▶ _PROBLEM DETAILS_: This exercise asks for an exact transcription of every entry.

Saved entries:
★ ★ ★ ★ ★ ★ ★

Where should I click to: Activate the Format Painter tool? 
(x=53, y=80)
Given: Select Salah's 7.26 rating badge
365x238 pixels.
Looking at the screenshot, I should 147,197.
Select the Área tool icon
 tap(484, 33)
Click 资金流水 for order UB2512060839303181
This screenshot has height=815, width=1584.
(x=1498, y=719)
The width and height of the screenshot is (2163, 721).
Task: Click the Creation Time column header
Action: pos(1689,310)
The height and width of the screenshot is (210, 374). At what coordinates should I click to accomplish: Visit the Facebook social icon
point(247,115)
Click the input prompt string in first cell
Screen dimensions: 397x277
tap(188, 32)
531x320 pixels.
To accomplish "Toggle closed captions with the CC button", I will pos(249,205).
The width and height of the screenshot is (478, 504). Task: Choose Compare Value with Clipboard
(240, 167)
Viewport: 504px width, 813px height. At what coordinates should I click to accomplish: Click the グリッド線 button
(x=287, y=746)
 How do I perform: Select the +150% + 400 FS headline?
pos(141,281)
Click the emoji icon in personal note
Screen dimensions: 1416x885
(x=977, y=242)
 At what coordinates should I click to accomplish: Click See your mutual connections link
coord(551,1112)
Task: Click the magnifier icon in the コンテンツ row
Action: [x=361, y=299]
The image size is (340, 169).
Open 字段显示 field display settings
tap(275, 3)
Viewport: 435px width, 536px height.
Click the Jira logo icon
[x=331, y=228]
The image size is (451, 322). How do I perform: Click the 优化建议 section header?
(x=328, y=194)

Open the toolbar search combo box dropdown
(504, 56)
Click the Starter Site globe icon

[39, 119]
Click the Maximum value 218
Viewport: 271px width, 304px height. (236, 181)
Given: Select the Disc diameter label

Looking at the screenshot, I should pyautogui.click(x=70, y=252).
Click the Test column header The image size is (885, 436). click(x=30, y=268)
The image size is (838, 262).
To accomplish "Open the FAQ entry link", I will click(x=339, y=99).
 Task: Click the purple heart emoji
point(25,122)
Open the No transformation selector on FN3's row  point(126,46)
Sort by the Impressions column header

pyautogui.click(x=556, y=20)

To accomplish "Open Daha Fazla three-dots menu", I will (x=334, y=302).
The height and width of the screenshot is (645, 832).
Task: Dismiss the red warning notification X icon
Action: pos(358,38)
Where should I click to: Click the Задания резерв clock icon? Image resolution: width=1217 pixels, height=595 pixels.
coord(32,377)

★ ★ ★ ★ ★ ★ ★

▶ _TASK RESULT_:
Where should I click to: Activate the Format Painter tool? 
(x=53, y=80)
Given: Select Salah's 7.26 rating badge
365x238 pixels.
Looking at the screenshot, I should 147,197.
Select the Área tool icon
 tap(484, 33)
Click 资金流水 for order UB2512060839303181
This screenshot has height=815, width=1584.
(x=1498, y=719)
The width and height of the screenshot is (2163, 721).
Task: Click the Creation Time column header
Action: pos(1689,310)
The height and width of the screenshot is (210, 374). At what coordinates should I click to accomplish: Visit the Facebook social icon
point(247,115)
Click the input prompt string in first cell
Screen dimensions: 397x277
tap(188, 32)
531x320 pixels.
To accomplish "Toggle closed captions with the CC button", I will pos(249,205).
The width and height of the screenshot is (478, 504). Task: Choose Compare Value with Clipboard
(240, 167)
Viewport: 504px width, 813px height. At what coordinates should I click to accomplish: Click the グリッド線 button
(x=287, y=746)
 How do I perform: Select the +150% + 400 FS headline?
pos(141,281)
Click the emoji icon in personal note
Screen dimensions: 1416x885
(x=977, y=242)
 At what coordinates should I click to accomplish: Click See your mutual connections link
coord(551,1112)
Task: Click the magnifier icon in the コンテンツ row
Action: [x=361, y=299]
The image size is (340, 169).
Open 字段显示 field display settings
tap(275, 3)
Viewport: 435px width, 536px height.
Click the Jira logo icon
[x=331, y=228]
The image size is (451, 322). How do I perform: Click the 优化建议 section header?
(x=328, y=194)

Open the toolbar search combo box dropdown
(504, 56)
Click the Starter Site globe icon

[39, 119]
Click the Maximum value 218
Viewport: 271px width, 304px height. (236, 181)
Given: Select the Disc diameter label

Looking at the screenshot, I should pyautogui.click(x=70, y=252).
Click the Test column header The image size is (885, 436). click(x=30, y=268)
The image size is (838, 262).
To accomplish "Open the FAQ entry link", I will click(x=339, y=99).
 Task: Click the purple heart emoji
point(25,122)
Open the No transformation selector on FN3's row  point(126,46)
Sort by the Impressions column header

pyautogui.click(x=556, y=20)

To accomplish "Open Daha Fazla three-dots menu", I will (x=334, y=302).
The height and width of the screenshot is (645, 832).
Task: Dismiss the red warning notification X icon
Action: pos(358,38)
Where should I click to: Click the Задания резерв clock icon? Image resolution: width=1217 pixels, height=595 pixels.
coord(32,377)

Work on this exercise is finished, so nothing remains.